CONSIGNE:
Recopiez à l'identique chacune des lignes du matériel ci-dessous, de la première à la dernière.

DONNÉES DISPONIBLES:

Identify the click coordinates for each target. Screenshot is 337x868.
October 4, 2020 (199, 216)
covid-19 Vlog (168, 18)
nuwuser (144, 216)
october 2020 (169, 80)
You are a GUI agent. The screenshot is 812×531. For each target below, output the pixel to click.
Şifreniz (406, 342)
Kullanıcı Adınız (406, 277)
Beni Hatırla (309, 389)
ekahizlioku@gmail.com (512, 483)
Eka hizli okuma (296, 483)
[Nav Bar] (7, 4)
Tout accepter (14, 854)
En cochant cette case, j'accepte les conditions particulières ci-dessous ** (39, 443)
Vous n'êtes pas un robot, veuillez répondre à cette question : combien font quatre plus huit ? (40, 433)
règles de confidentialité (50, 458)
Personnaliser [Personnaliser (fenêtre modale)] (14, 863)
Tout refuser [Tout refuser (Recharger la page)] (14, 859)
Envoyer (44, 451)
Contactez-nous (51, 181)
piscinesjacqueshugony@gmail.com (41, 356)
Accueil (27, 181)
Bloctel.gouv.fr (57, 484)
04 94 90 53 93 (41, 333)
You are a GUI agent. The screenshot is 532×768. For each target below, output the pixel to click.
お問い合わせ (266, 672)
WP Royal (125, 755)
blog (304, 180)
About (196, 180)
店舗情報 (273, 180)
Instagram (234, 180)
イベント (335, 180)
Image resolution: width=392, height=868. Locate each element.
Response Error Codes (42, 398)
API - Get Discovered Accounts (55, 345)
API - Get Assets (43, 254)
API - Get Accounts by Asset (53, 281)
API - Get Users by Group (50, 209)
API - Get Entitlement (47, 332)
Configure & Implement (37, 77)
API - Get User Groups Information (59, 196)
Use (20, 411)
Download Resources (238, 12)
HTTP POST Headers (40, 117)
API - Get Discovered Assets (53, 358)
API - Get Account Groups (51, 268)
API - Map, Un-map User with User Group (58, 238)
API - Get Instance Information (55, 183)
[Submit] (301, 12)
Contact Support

RÉPONSE ATTENDUE:
Identify the click coordinates for each target. Screenshot is 337x868.
October 4, 2020 (199, 216)
covid-19 Vlog (168, 18)
nuwuser (144, 216)
october 2020 (169, 80)
You are a GUI agent. The screenshot is 812×531. For each target below, output the pixel to click.
Şifreniz (406, 342)
Kullanıcı Adınız (406, 277)
Beni Hatırla (309, 389)
ekahizlioku@gmail.com (512, 483)
Eka hizli okuma (296, 483)
[Nav Bar] (7, 4)
Tout accepter (14, 854)
En cochant cette case, j'accepte les conditions particulières ci-dessous ** (39, 443)
Vous n'êtes pas un robot, veuillez répondre à cette question : combien font quatre plus huit ? (40, 433)
règles de confidentialité (50, 458)
Personnaliser [Personnaliser (fenêtre modale)] (14, 863)
Tout refuser [Tout refuser (Recharger la page)] (14, 859)
Envoyer (44, 451)
Contactez-nous (51, 181)
piscinesjacqueshugony@gmail.com (41, 356)
Accueil (27, 181)
Bloctel.gouv.fr (57, 484)
04 94 90 53 93 (41, 333)
You are a GUI agent. The screenshot is 532×768. For each target below, output the pixel to click.
お問い合わせ (266, 672)
WP Royal (125, 755)
blog (304, 180)
About (196, 180)
店舗情報 (273, 180)
Instagram (234, 180)
イベント (335, 180)
Image resolution: width=392, height=868. Locate each element.
Response Error Codes (42, 398)
API - Get Discovered Accounts (55, 345)
API - Get Assets (43, 254)
API - Get Accounts by Asset (53, 281)
API - Get Users by Group (50, 209)
API - Get Entitlement (47, 332)
Configure & Implement (37, 77)
API - Get User Groups Information (59, 196)
Use (20, 411)
Download Resources (238, 12)
HTTP POST Headers (40, 117)
API - Get Discovered Assets (53, 358)
API - Get Account Groups (51, 268)
API - Map, Un-map User with User Group (58, 238)
API - Get Instance Information (55, 183)
[Submit] (301, 12)
Contact Support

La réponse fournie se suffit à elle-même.